WRITTEN EXERCISE: Rewrite the material below as a numbered list, one item per line, skipping blank lines and leaving out the pictures.

MATERIAL SHOWN:
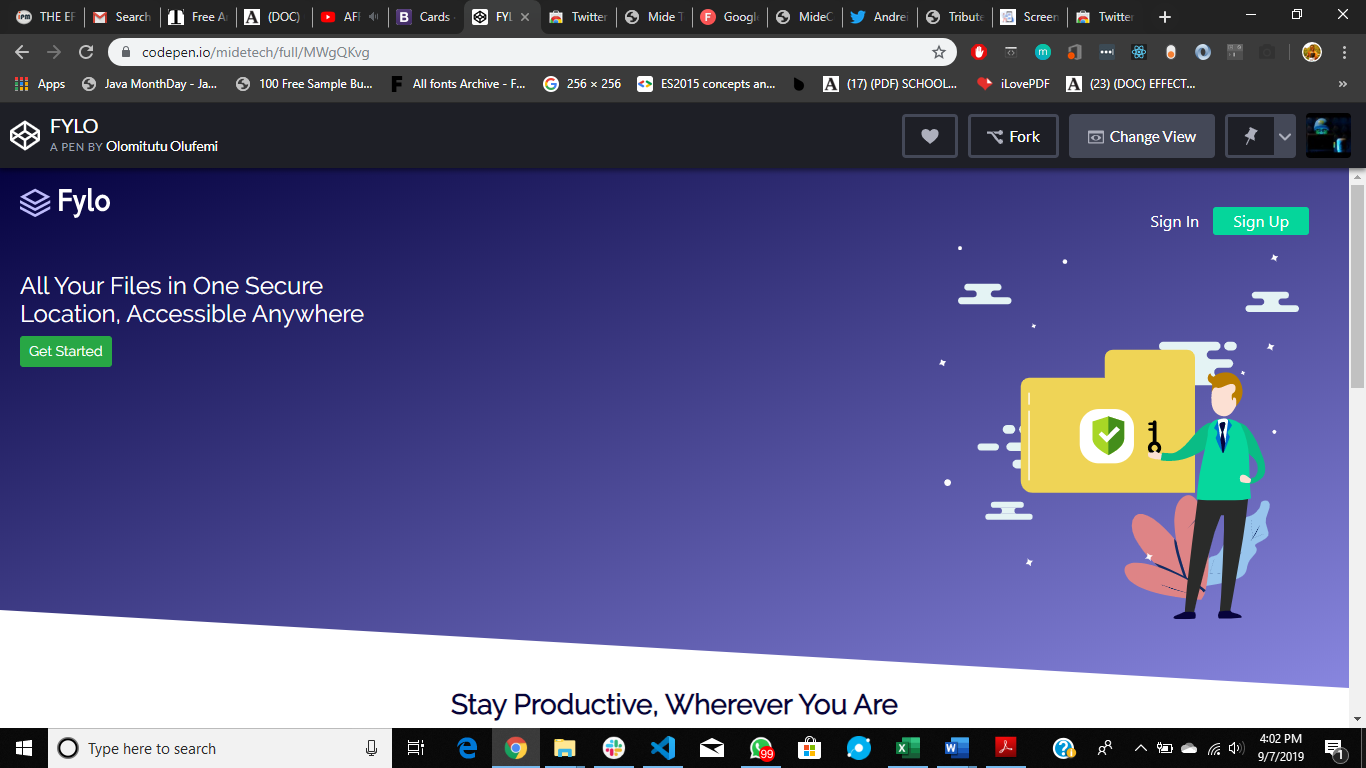Mute the YouTube tab's speaker icon

[x=374, y=17]
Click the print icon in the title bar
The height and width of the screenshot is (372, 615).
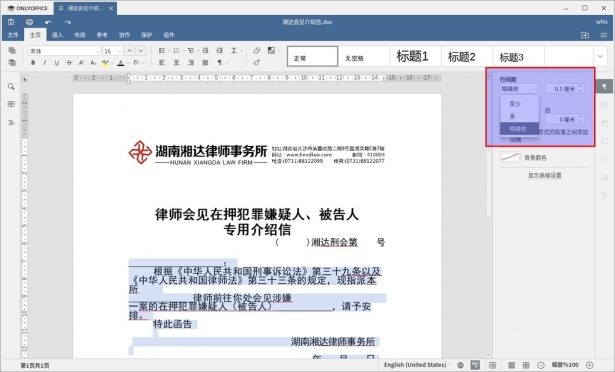(29, 22)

EXERCISE ANSWER:
1. Mute the YouTube tab's speaker icon
2. [x=374, y=17]
3. Click the print icon in the title bar
4. The height and width of the screenshot is (372, 615).
5. (29, 22)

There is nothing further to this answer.